BMC Neurology 2016 January 32
BACKGROUND: The 10-Meter Walk Tests (10MWT) and the 6-Minute Walk Test (6MinWT) are applied to assess gait capacity in paediatric patients. To better objectify changes in qualitative aspects of gait, temporo-spatial parameters like stride length or step symmetry could be simultaneously assessed with a GAITRite system. Reliability has not yet been evaluated in a heterogeneous sample of children with various neurological gait disorders such as is representative for paediatric neuro-rehabilitation. The aim of this study was to assess test-retest reliability of the 10MWT, the 6MinWT and simultaneously recorded gait parameters captured with the GAITRite system in children with neurological gait disorders.

METHODS: This is a cross-sectional study with two measurement time-points. Thirty participants (9 females; mean (standard deviation) age 13.0 (3.6) years, 10 with cerebral palsy, 6 after stroke, among other diagnoses) performed the 10MWT at preferred (10MWTpref) and maximum speed (10MWTmax) and the 6MinWT on two occasions (mean time interval: 7.0 (1.9) days). Relative reliability was quantified with an intra-class correlation coefficient (ICC); the measurement error reflecting absolute reliability was quantified with the standard error of measurement and the smallest real difference.

RESULTS: ICCs of timed walking tests (time measured with a stopwatch, step count for the 10MWT and walking distance for the 6MinWT) ranged from 0.89-0.97. ICCs of temporo-spatial gait parameters ranged from 0.81-0.95 (10MWTpref), from 0.61-0.90 (10MWTmax) and from 0.88-0.97 (6MinWT). In general, absolute reliability was greatest in the 6MinWT.

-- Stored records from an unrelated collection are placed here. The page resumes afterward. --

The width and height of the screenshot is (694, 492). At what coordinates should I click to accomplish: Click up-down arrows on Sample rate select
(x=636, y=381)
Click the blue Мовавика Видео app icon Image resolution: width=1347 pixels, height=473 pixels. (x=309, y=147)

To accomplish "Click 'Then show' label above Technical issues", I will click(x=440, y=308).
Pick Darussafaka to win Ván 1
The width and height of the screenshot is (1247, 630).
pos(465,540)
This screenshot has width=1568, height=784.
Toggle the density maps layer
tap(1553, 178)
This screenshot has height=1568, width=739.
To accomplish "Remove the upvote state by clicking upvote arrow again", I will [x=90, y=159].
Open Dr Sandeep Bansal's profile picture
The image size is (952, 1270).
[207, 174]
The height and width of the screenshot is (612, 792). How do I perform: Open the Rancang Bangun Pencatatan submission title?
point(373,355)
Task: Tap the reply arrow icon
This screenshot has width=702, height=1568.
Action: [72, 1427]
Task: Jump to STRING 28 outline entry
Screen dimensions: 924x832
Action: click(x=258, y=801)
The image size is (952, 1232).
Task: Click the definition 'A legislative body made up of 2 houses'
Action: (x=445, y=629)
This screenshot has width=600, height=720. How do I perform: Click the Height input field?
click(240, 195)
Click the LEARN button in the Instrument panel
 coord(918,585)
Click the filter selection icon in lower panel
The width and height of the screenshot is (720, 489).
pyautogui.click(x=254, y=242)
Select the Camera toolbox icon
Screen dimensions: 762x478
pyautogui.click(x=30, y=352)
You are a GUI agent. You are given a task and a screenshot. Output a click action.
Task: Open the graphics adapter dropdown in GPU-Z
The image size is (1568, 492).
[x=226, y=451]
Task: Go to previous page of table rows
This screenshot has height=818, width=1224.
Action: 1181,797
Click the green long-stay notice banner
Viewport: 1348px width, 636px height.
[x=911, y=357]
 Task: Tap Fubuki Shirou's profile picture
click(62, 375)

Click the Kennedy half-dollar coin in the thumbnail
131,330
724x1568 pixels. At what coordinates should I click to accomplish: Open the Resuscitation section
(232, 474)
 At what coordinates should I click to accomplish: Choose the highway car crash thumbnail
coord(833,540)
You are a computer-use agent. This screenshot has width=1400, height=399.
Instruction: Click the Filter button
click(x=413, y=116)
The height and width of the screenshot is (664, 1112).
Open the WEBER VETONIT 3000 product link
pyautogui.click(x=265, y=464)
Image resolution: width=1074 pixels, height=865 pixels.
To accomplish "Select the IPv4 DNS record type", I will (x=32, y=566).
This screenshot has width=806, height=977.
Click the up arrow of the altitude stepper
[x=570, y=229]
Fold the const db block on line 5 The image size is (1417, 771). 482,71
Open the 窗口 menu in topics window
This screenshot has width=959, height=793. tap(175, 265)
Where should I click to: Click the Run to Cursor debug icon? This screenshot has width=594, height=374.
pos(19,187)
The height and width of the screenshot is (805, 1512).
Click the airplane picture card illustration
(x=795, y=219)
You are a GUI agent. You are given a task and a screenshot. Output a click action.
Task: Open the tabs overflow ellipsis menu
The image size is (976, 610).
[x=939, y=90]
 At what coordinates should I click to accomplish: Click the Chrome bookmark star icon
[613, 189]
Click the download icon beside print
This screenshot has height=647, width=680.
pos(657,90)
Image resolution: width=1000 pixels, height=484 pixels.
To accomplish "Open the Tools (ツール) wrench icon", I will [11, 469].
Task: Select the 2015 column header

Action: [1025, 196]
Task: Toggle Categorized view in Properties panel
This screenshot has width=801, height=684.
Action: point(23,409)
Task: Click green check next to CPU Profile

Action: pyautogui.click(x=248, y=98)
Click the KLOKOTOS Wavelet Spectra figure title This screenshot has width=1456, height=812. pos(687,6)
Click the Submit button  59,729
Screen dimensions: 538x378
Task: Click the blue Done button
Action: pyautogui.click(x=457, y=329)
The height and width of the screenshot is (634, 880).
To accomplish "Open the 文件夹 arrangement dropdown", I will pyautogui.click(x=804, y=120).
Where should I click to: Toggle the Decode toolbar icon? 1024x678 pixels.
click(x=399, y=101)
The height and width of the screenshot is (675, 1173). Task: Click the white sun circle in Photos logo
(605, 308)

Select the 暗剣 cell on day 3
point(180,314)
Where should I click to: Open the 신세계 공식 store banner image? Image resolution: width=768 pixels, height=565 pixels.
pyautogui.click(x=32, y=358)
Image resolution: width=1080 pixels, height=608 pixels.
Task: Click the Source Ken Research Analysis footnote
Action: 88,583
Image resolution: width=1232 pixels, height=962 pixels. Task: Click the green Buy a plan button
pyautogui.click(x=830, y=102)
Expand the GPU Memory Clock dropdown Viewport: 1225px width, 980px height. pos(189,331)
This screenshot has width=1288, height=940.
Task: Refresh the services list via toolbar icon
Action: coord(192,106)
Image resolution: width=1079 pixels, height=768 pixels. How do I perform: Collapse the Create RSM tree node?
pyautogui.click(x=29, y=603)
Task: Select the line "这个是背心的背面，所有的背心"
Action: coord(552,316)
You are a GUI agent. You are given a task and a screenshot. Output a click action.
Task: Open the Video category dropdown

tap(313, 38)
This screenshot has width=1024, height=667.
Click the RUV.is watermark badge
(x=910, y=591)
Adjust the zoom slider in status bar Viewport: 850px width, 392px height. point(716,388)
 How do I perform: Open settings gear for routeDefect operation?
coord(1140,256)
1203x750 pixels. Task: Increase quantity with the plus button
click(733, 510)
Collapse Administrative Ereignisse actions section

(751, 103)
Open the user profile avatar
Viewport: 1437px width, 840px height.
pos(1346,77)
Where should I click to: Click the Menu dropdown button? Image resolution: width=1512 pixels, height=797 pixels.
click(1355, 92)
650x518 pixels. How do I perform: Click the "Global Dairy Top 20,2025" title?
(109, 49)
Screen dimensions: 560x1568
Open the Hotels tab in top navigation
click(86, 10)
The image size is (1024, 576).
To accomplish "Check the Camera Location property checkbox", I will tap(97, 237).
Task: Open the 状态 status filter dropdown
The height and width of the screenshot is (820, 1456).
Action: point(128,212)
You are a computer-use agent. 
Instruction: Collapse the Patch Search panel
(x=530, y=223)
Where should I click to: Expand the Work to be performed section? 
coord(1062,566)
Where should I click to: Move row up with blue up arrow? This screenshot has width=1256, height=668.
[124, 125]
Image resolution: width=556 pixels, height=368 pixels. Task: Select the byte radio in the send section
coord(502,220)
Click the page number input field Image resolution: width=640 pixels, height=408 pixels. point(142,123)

CONCLUSION: Timed walking tests and temporo-spatial gait parameters obtained from the GAITRite system appear reliable in children with neurological gait disorders. However, especially in children with poorer walking ability, the reliability of temporo-spatial parameters might have been positively influenced, as unclear steps had to be removed using the GAITRite software. As absolute reliability is rather low, the responsiveness of these measures needs to be further evaluated.